### Material provided
*****

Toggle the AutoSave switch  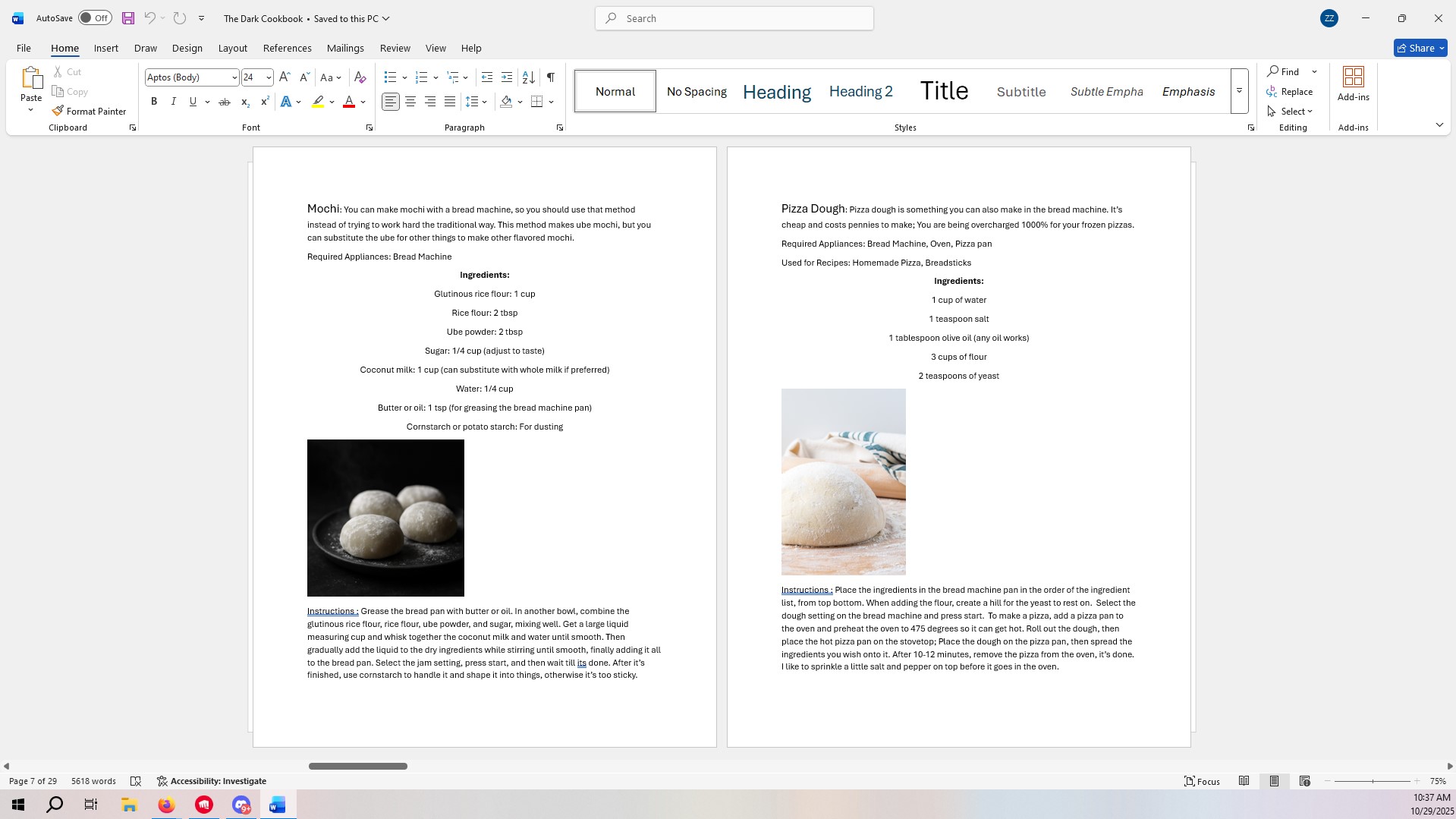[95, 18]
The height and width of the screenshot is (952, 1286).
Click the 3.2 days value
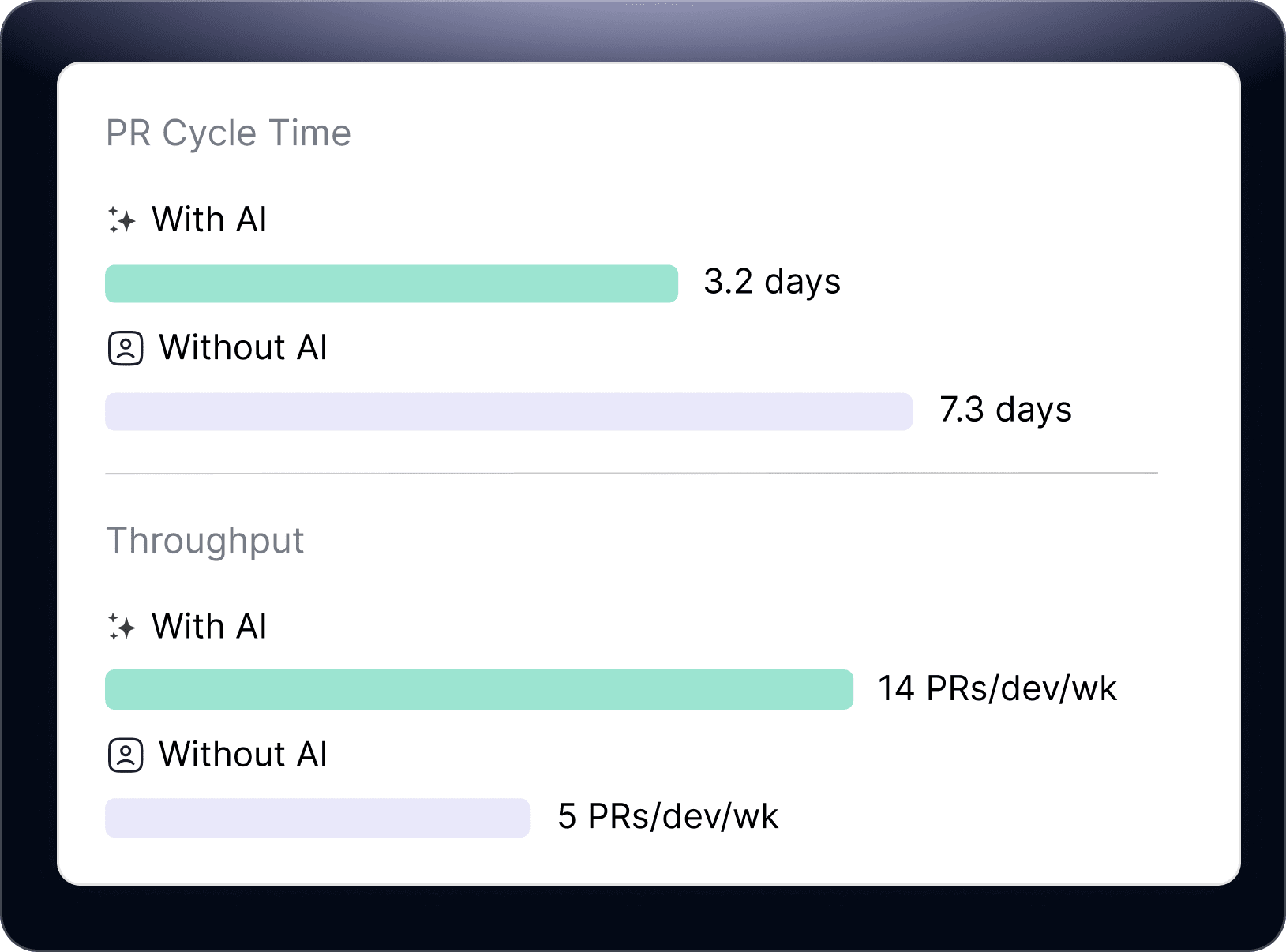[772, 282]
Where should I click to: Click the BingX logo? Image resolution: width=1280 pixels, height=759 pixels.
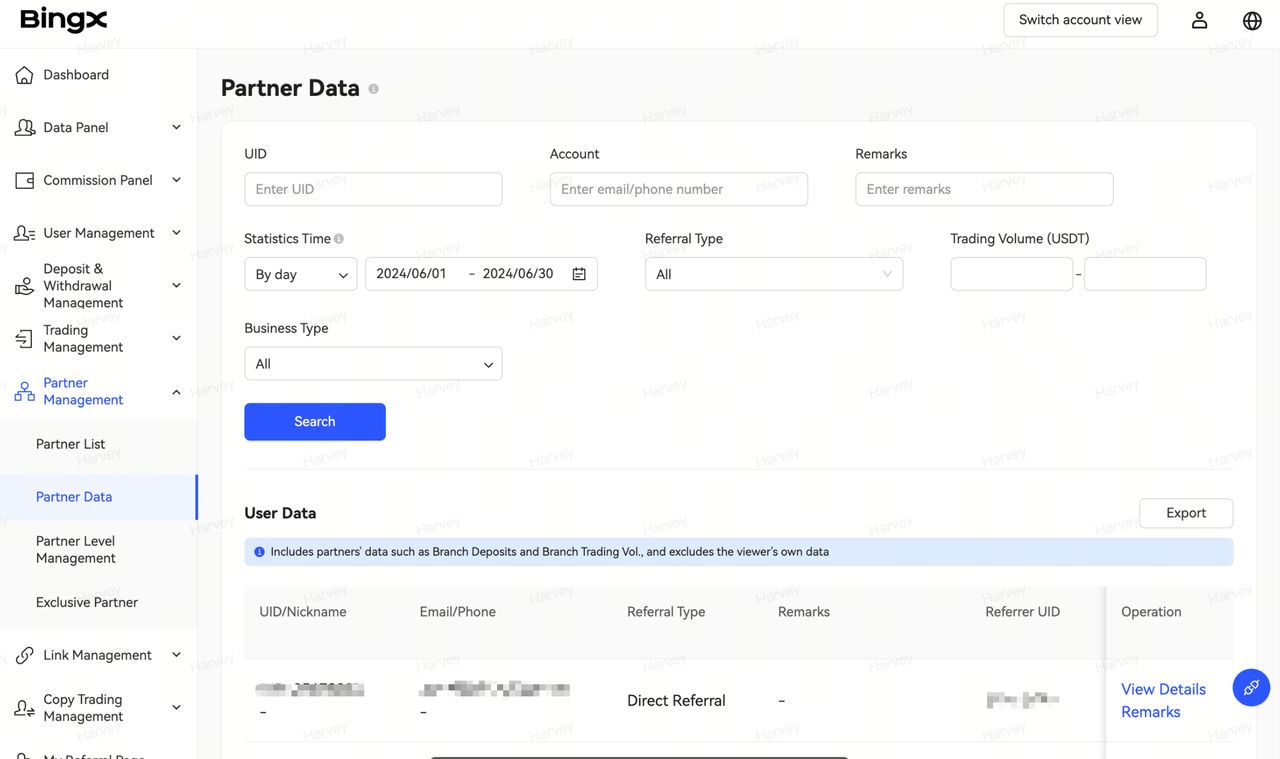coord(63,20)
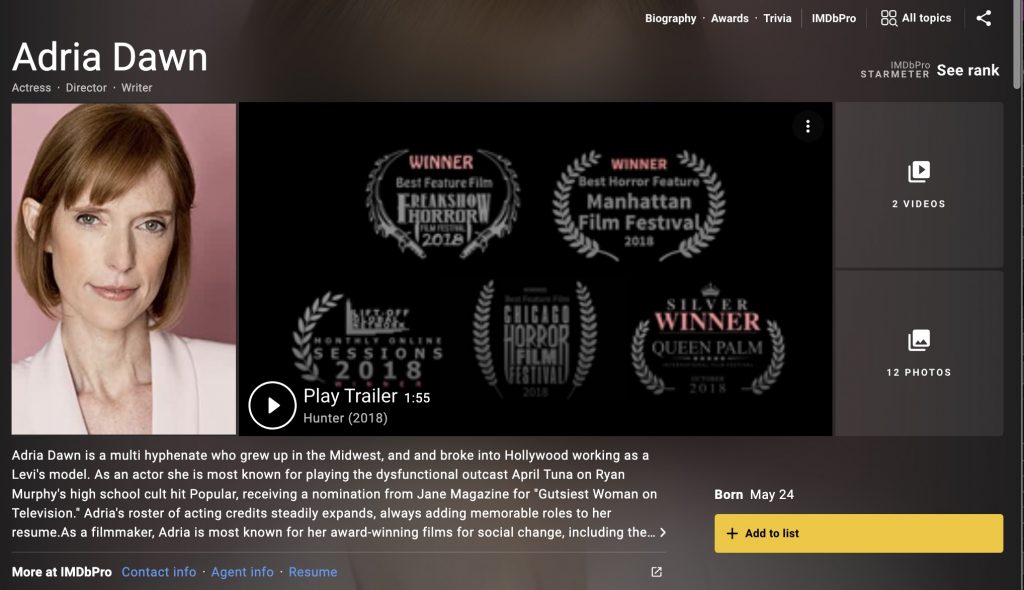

*****

### The problem
Each line from the one holding "Where should I" through the end of the listing is to be output exactly, both ends included, with no other lines and the pictures left out.

### Your solution
Where should I click to: Click the BingX logo? Image resolution: width=1280 pixels, height=759 pixels.
coord(63,20)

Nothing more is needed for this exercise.